In the “Optimizing the exit: Capturing total value on the reversion sale” session of the recent Hospitality Law Conference, panelists discussed where the cycle stands, present and future hotel valuations and potential pricing.
Speaking as a broker, Drew Noecker, VP at CBRE Hotels’ Houston office, said it’s always a sellers’ market. CBRE has seen, especially in the past five months, that lenders in the hotel space have decided it’s time to rein in financing, he said. While leverage levels might have been 70%, they’re now about 60% to 65% to do the same project.
“There’s a reduction of leverage and the headwinds of a smaller number of buyers in the buying pool right now,” he said. “Share prices have gone way down; (real estate investment trusts) have lost a lot of ability to do share repurchases.”
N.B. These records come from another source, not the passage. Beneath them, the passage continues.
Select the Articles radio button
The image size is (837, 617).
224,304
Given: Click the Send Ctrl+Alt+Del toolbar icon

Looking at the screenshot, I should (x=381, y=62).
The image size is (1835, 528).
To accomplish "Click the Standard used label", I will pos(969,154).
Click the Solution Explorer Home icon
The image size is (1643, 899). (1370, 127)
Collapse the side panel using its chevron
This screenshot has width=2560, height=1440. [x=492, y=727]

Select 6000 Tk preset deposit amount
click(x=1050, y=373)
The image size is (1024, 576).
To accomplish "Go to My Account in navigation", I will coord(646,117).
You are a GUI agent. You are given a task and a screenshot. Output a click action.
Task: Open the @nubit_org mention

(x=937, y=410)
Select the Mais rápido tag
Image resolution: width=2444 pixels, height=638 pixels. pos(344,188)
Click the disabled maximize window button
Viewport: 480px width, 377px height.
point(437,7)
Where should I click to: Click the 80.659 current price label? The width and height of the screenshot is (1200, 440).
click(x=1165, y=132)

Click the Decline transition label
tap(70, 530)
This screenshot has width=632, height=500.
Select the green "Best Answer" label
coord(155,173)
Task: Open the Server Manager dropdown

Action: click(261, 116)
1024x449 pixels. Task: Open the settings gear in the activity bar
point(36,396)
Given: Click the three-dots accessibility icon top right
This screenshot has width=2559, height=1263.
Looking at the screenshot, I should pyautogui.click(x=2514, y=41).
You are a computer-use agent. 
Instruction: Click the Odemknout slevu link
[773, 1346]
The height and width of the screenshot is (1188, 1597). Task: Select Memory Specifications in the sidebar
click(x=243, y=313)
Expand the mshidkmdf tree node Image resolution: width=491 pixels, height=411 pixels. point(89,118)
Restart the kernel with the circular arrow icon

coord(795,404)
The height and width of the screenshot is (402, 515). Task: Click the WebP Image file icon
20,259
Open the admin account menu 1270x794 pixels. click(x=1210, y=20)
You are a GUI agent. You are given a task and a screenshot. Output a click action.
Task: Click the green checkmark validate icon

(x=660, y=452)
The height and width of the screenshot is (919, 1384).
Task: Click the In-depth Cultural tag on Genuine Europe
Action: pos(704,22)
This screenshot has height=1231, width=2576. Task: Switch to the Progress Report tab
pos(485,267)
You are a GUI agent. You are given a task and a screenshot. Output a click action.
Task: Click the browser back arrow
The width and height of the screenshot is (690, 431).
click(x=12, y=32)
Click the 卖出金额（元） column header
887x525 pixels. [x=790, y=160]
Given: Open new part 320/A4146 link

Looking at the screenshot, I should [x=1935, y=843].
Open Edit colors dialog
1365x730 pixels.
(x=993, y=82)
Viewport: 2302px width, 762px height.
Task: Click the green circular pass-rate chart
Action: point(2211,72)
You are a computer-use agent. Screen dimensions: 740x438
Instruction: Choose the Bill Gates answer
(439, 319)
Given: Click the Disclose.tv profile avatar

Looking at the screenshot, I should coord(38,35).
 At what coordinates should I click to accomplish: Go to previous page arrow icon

Richard Sprecher, VP of business development at Aimbridge Hospitality, said a broker told him the traditional buyer isn’t around anymore and that he’s talking with wealthy families and nursing homes to get them into hotels.
In his own work, Sprecher said he spoke with a group of radiologists in Alabama who were interested in buying a Holiday Inn.
“After I talked to them, I said I don’t think it’s going to be right for them,” he said. “Bringing in non-hotel people into this space can be a downfall.”
Sellers want to take the right approach, Noecker said. He suggested sellers find a group that understands hotels and the opportunities that come with them.
“You have to focus on that and target the right people,” he said. “It’s harder to find the right buyer right now.”